Elle s’interrogea au sujet d’April et de Gene. Étaient-ils toujours vivants et, dans l’affirmative, comment avaient-ils pris la chose ? Étaient-ils isolés ou bien avaient-ils pu se retrouver ?
Ils envoyaient des messages et écoutaient la radio régulièrement pour tenter d’entrer en contact avec eux mais ce fut en vain. Plus personne n’entendit un homme pleurer, et nul n’obtint de nouvelles d’April.
Le temps s’écoulait, presque sans qu’ils s’en aperçoivent. Cirocco avait bien la montre de Calvin pour leur indiquer les périodes de sommeil mais il était difficile de s’accoutumer à cette lumière immuable. Cela l’étonna de la part d’un groupe d’individus qui avaient vécu dans l’environnement artificiel du Seigneur des Anneaux où la succession des jours et des nuits était établie par l’ordinateur de bord et pouvait être modifiée à loisir.
C’était une existence facile : tous les fruits essayés s’avérèrent comestibles et semblaient nutritifs. S’ils avaient des carences en vitamines, cela restait encore à prouver. Certains fruits étaient salés, d’autres acides ; on pouvait espérer qu’ils contenaient de la vitamine C. Le gibier était abondant et facile à tuer.
Ils étaient tous habitués à l’emploi du temps strict d’un astronaute, dont chaque tâche est assignée par le contrôle au sol et pour lequel le passe-temps principal est de râler contre ce travail impossible en l’effectuant tout de même. On les avait préparés à survivre dans un environnement hostile mais Hypérion était à peu près aussi hostile que le zoo de San Diego. Ils s’étaient attendus à Robinson Crusoé, ou au moins aux Robinsons suisses mais Hypérion était de la gnognotte. Ils ne s’étaient pas encore habitués à penser en termes de mission.
Deux jours après le départ de Calvin et d’August, Gaby offrit à Cirocco des vêtements confectionnés à partir des parachutes. Lorsqu’elle les essaya l’expression du visage de Gaby la toucha profondément.

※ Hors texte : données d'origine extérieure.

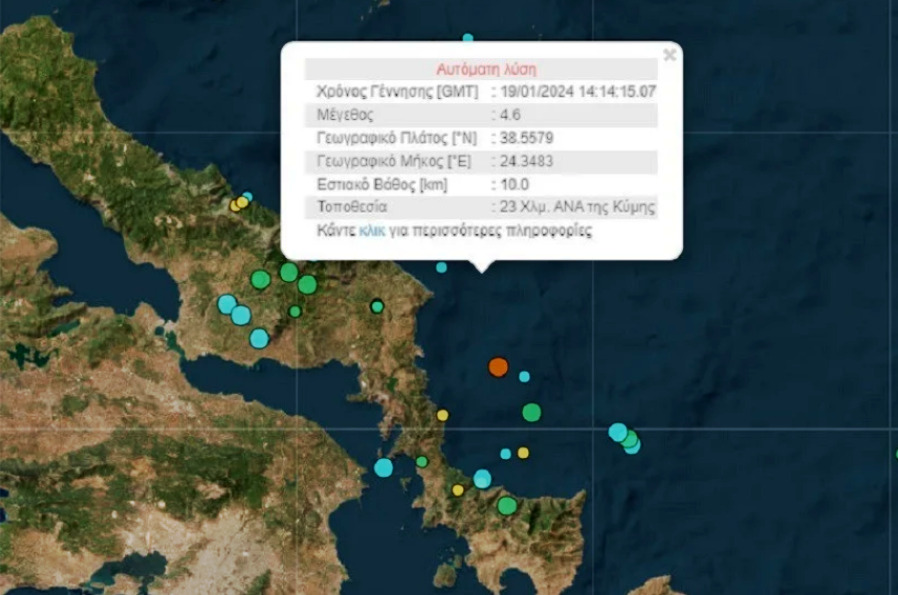Click the green marker in the far-right offshore cluster
898x595 pixels.
[628, 437]
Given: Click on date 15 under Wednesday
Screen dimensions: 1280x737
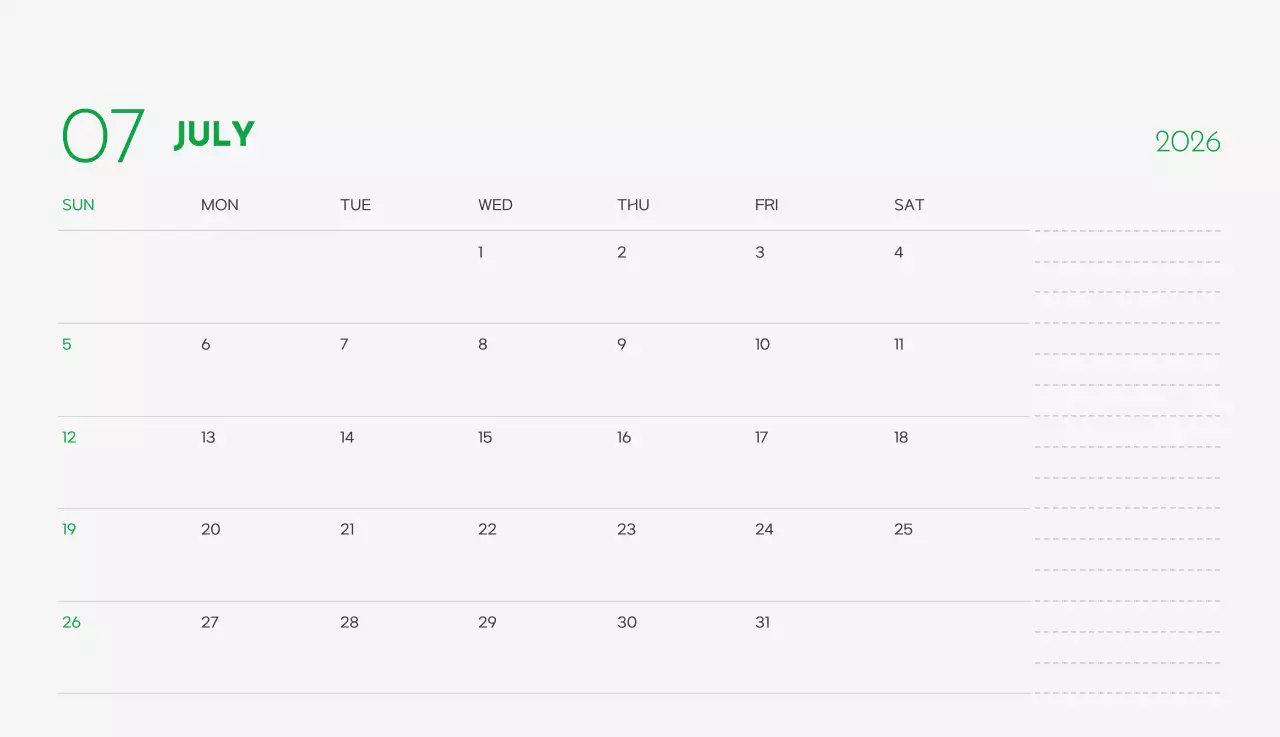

L’ensemble tenait à la fois de la toge et de la culotte large. Le tissu en était fin mais d’une résistance surprenante. Gaby s’était donnée beaucoup de mal pour le tailler et le coudre à l’aide d’aiguilles en os.
« Si tu pouvais me confectionner des mocassins, dit-elle à Gaby, je te ferais monter de trois grades à notre retour.
— J’y travaille déjà. » Sur ce, Gaby fut rayonnante toute la journée du lendemain : folâtre comme un jeune chiot, elle ne cessait, pour un oui ou pour un non, de tourner autour de Cirocco dans ses beaux atours. Son désir de se rendre agréable était pathétique à voir.
Cirocco était assise sur la berge du fleuve, enfin seule et ravie de l’être. Jouer les pommes de discorde entre deux amants n’était guère de son goût. Bill commençait à se montrer ennuyé par la conduite de Gaby ; peut-être sentait-il qu’il devait faire quelque chose.
Confortablement allongée, une longue canne souple à la main, elle regardait flotter le petit bouchon au bout de sa ligne. Elle laissait ses pensées tourner autour du problème posé par une éventuelle expédition de secours : Comment pourraient-ils les aider et faciliter leur tâche ?
Une chose était sûre : ils ne pouvaient sortir de Gaïa par leurs propres moyens. Le mieux qu’elle puisse faire serait d’essayer d’entrer en contact avec l’expédition. Elle n’avait aucun doute sur son arrivée tout en doutant que sa mission principale fût le sauvetage. Les messages qu’elle était parvenue à transmettre lors de l’arraisonnement du Seigneur des Anneaux décrivaient un acte d’hostilité et les implications soulevées étaient énormes. On présumerait certainement que l’équipage avait péri mais on n’oublierait pas l’existence de Thémis-Gaïa. Un vaisseau spatial ne tarderait pas à venir, prêt à l’abordage.